L’ospitalità diffusa ha consentito di ricreare, grazie al coinvolgimento del Terzo settore, legami di socialità nuovi «ma da quando c’è il decreto Cutro siamo in forte difficoltà – osserva Moretti -. Progetti come questi andrebbero incentivati, invece anche solo rendicontare le spese è diventato un problema».

È la stessa denuncia lanciata nelle scorse settimane da Caritas e Tavolo Asilo, preoccupate dalle condizioni insostenibili offerte nei bandi pubblici per l’accoglienza, che infatti vanno deserti. Risultato: zero posti letto disponibili nel territorio e strategia che vira sul recupero di strutture, da ex caserme ad alberghi (cosa peraltro difficile vista la stagione estiva in corso) da inserire nel sistema dei Cas, i Centri per l’accoglienza straordinaria, di gestione prefettizia.
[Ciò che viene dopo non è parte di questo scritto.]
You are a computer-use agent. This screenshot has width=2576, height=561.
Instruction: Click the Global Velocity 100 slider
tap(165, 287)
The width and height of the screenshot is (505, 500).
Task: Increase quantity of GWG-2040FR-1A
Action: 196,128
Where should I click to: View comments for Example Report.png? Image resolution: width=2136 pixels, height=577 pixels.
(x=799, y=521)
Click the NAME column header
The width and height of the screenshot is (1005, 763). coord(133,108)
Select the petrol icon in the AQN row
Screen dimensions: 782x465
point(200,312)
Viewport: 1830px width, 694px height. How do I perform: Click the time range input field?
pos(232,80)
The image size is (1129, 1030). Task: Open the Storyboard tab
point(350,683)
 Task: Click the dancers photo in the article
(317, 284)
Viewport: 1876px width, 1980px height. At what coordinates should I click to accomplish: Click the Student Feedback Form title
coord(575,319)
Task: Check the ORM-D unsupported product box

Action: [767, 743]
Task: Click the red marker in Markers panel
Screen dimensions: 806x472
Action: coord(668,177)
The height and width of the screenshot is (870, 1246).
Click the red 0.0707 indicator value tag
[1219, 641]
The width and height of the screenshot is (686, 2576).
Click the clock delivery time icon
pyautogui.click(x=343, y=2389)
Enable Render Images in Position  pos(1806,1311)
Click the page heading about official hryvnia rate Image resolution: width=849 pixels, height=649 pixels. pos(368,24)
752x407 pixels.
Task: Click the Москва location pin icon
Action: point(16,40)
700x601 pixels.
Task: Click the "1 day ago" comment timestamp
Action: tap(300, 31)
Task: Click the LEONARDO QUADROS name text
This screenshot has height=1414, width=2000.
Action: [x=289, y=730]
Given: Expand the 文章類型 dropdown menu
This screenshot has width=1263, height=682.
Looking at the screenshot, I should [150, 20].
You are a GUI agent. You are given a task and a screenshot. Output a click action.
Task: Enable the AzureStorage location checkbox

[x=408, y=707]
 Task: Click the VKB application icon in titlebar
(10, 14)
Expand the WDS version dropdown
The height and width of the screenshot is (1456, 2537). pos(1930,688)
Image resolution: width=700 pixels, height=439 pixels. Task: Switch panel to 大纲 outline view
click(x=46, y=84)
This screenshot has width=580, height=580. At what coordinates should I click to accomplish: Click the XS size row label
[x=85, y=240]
L’obiettivo, ha spiegato questa settimana a Novara il sottosegretario agli Interni, Nicola Molteni, è «contenere il più possibile l’impatto migratorio sul territorio» mentre il commissario all’emergenza migranti, Valerio Valenti, ha precisato che «il sistema tiene, questi problemi ci sono sempre stati. Ci sono state ricadute più forti su qualche territorio, ma sono criticità che nascono da situazioni specifiche».

Sicilia e Calabria scontano il peso dei massicci arrivi, in attesa di capire dove verranno localizzarti i nuovi hotspot, centri di primissima accoglienza per chi è appena sbarcato. In Veneto e Friuli-Venezia Giulia, invece, si sono registrate reazioni contrastanti all’invito fatto da governatori come Luca Zaia a farsi carico in modo diffuso dei profughi giunti in regione, con primi cittadini che hanno addirittura riportato indietro i minori loro assegnati.

Negli ultimi giorni, il fronte dei sindaci si è animato in particolare in Toscana, dove a farsi sentire sono stati i rappresentanti dell’Unione dei Comuni empolesi Valdelsa. «Non ci siamo mai tirati indietro - hanno spiegato in una nota - e anzi abbiamo costruito con i soggetti del Terzo settore un sistema di accoglienza non emergenziale, ma che consente davvero l’inserimento di nuovi cittadini». Ma «se il governo vuole che il nostro territorio accolga altre persone, deve stanziare le risorse necessarie per farlo in modo dignitoso. Altrimenti ci ritroveremo ad avere centri sovraffollati e a stipare le persone come bestie, con il risultato di creare contesti ad alto rischio per chi li vive» e alimentare «il rifiuto delle nostre comunità ad accogliere».